May 6 – Mark 10-16
In our study today, we see two events that see completely contradictory. In Mark 11, we see Jesus entering Jerusalem from the east, riding on a donkey’s foal. He is welcomed by a crowd who are cutting down branches to lay in the road, and crying out “Hosanna! ‘BLESSED IS HE WHO COMES IN THE NAME OF THE LORD!” This statement was a clear indicator that in Jesus, the mass of people gathered in Jerusalem for the feast of unleavened bread (Passover) saw a Savior, the Messiah Himself. The second event occurs in chapter 15, in the Praetorium, as Jesus stands before the governor Pilate. As Pilate offers to release Jesus without penalty, the priests stir up the crowd, and they begin to plead with Pilate to execute Jesus. Those haunting words ring out in unison: “Crucify Him!! Crucify Him!!” Where were the cries of “Hosanna”? Where were His disciples? How did a multitude of voices united in praise suddenly become an angry mob seeking not only blood, but horrendous suffering? While there are many things that we could say about the makeup of these two groups, the point we want to emphasize today is the phenomenon known as mob, or herd mentality.
Mob mentality is a situation where individuals in a group lose their individual identity, restraints, and morals. When Jesus stands before Pilate, a large group gathers to watch the spectacle of this trial. As Pilate questions Him, he marvels at His reluctance to defend Himself, and also finds “no fault” in Him (Lk 23:4). However, Jesus was nothing but a filthy, nuisance Jew to Pilate, and he decides to use Him to humiliate the Jewish leaders who had bothered him with this man they were envious of. He repeatedly asks the crowd if they want Jesus released. It was customary at the feast to release one prisoner, but Pilate uses this ruse to try and disgrace the Jews. He repeatedly refers to Jesus as “The King of the Jews”, a term that he knows will raise the ire, and stoke the envy of the priests and scribes. His jabs land solidly, they accomplish their task. As Pilate repeatedly taunts the crowd, the priests begin to stir them up, and this back and forth builds to an awful crescendo. The crowd becomes so filled with rage and hate that they make a terribly rash statement – “His blood be on us and on our children” (Matt 27:25). How could this happen? How can people be so full of hate, so vile? Well, the truth is it happens even today in our society.
We have seen in recent years riots, angry protests, fights, and all sorts of anger from many different sectors in our society. It can be an awful thing when individuals lose their sense of self, and are caught up in this herd mentality.

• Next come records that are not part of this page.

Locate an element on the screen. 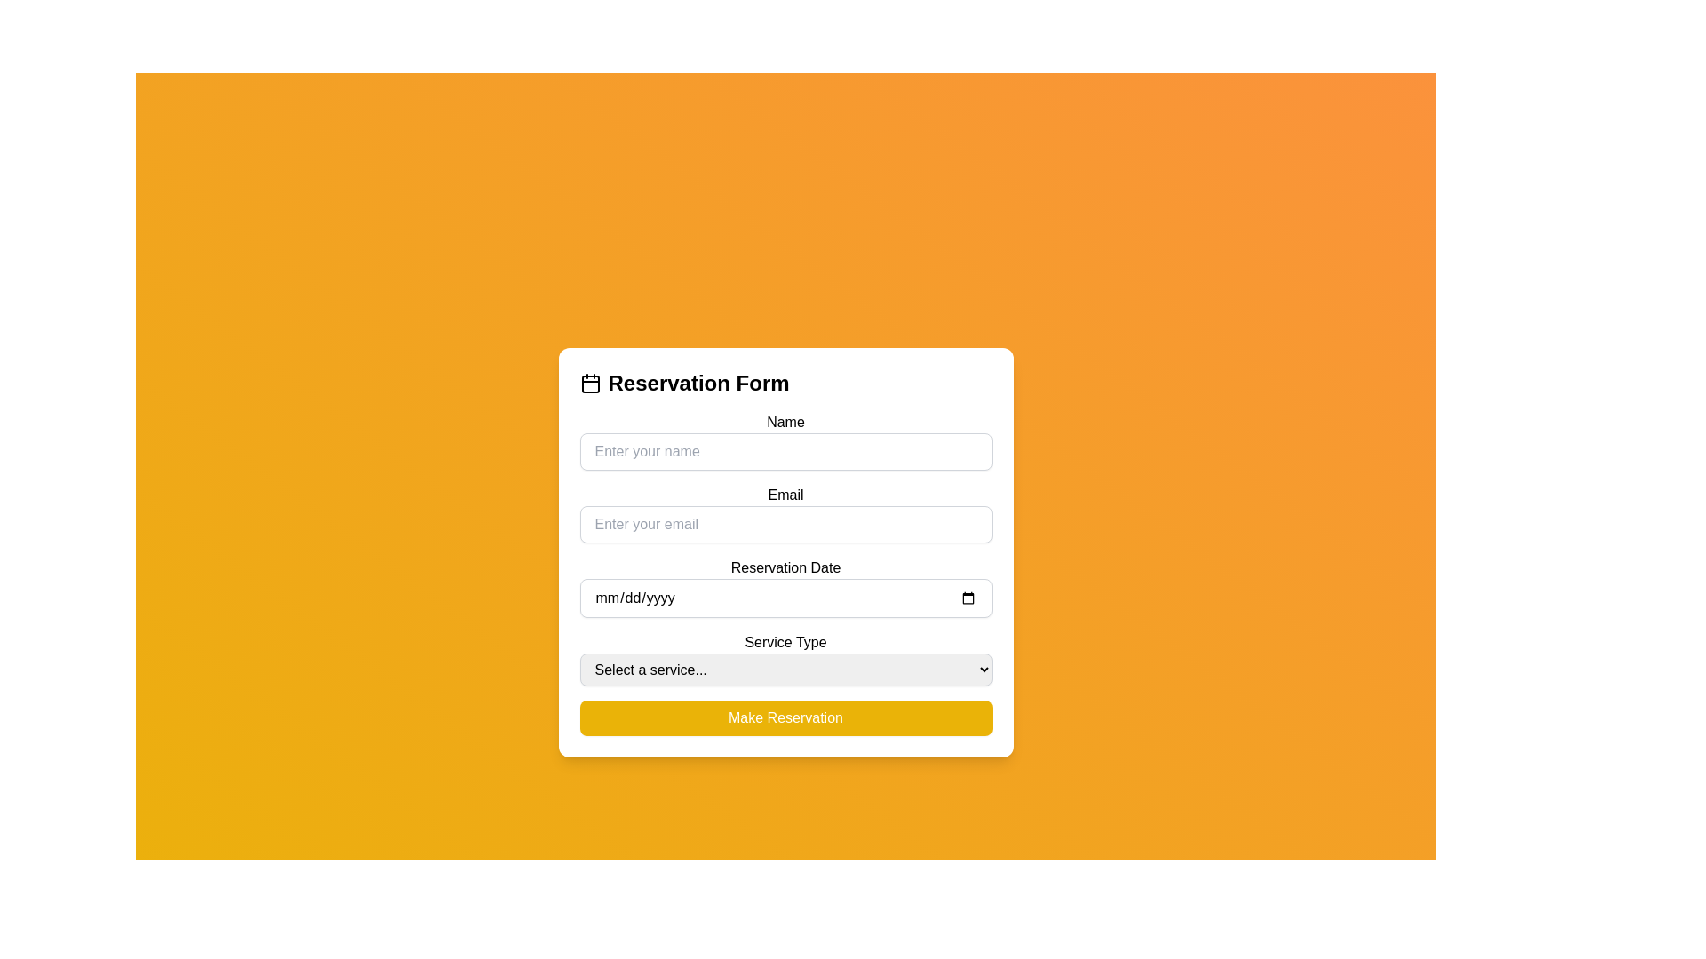 The width and height of the screenshot is (1706, 959). header text of the Heading with icon, which serves as the title for the form and is positioned at the top of the centered form component is located at coordinates (784, 382).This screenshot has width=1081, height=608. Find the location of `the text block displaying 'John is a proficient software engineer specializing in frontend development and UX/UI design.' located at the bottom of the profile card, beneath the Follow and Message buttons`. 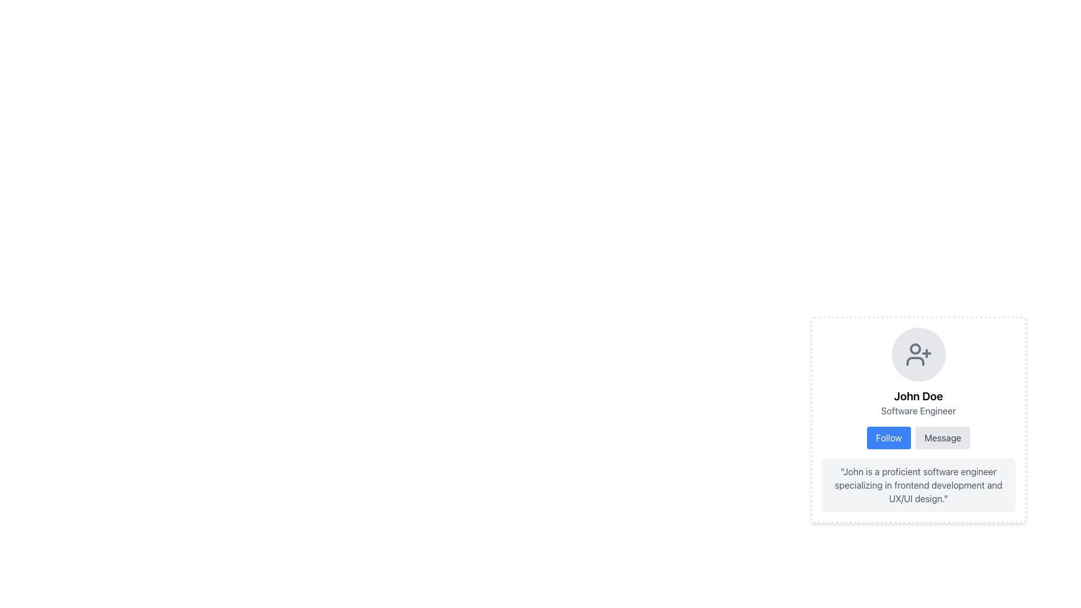

the text block displaying 'John is a proficient software engineer specializing in frontend development and UX/UI design.' located at the bottom of the profile card, beneath the Follow and Message buttons is located at coordinates (918, 484).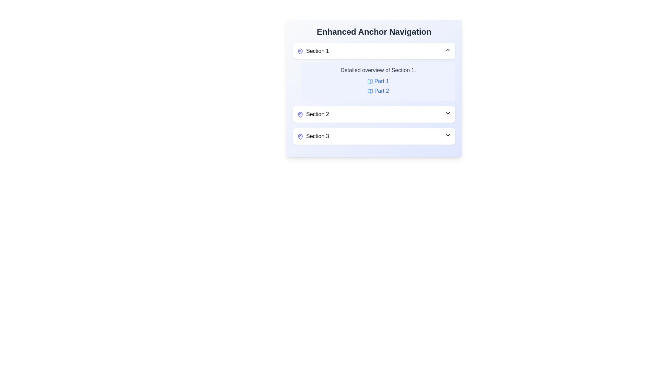 Image resolution: width=659 pixels, height=371 pixels. I want to click on the open book icon, which is blue and positioned to the left of the text 'Part 2' in the detailed overview section under 'Section 1', so click(370, 91).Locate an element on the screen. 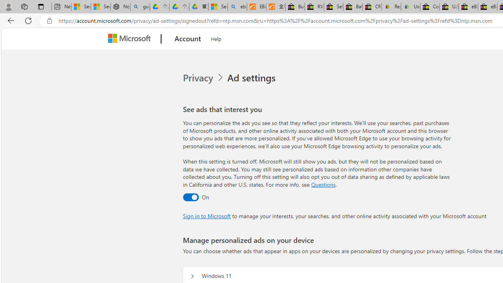 Image resolution: width=503 pixels, height=283 pixels. 'ebay - Search' is located at coordinates (237, 7).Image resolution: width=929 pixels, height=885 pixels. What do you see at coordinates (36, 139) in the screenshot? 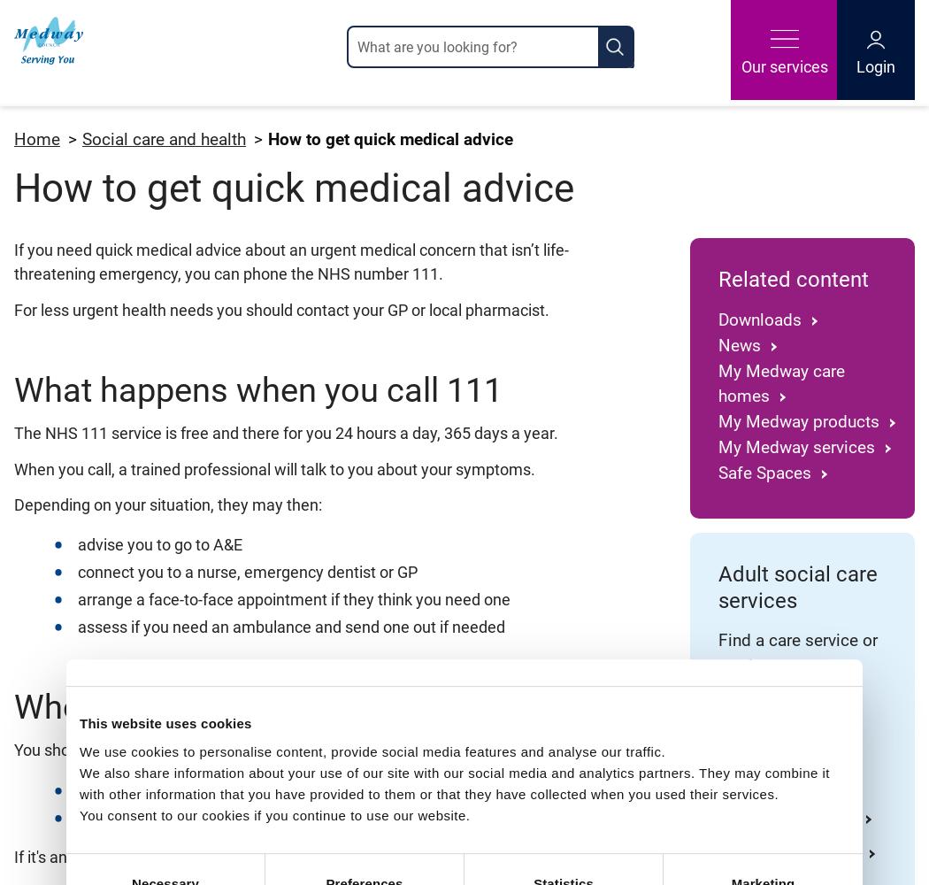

The thing is, it doesn’t have to be a riot – it can be a group of people who begin to hate another because they see them as the root of their problems. Leaders can incite large crowds to anger in an attempt to gain followers. We are seeing this more and more in the political world – from both of the major parties! “The illegal aliens are ruining our society”, “the rich need to pay their fair share”, and many other rallying cries are meant to have the same effect of Pilate in the Praetorium. They seek to invoke emotion in the audience so that they abandon reason and logical discourse and are moved to action. As children of God, we have a call to “judge with righteous judgment” (Jn 7:24). When we act out of fear, anger, hate, or frustration, we are allowing others to incite us to action through an emotional response – and there’s a good chance we will make a mistake! Also, we may tend to “give someone a pass” if we like them, if they agree with our sentiments. This is also sinful! The Proverbs’ writer said “He who justifies the wicked, and he who condemns the just, Both of them alike are an abomination to the LORD” (Pro 17:15). Let’s be careful that we don’t make decisions based solely on emotion, or we may end up walking with the rest of the herd straight to the slaughter.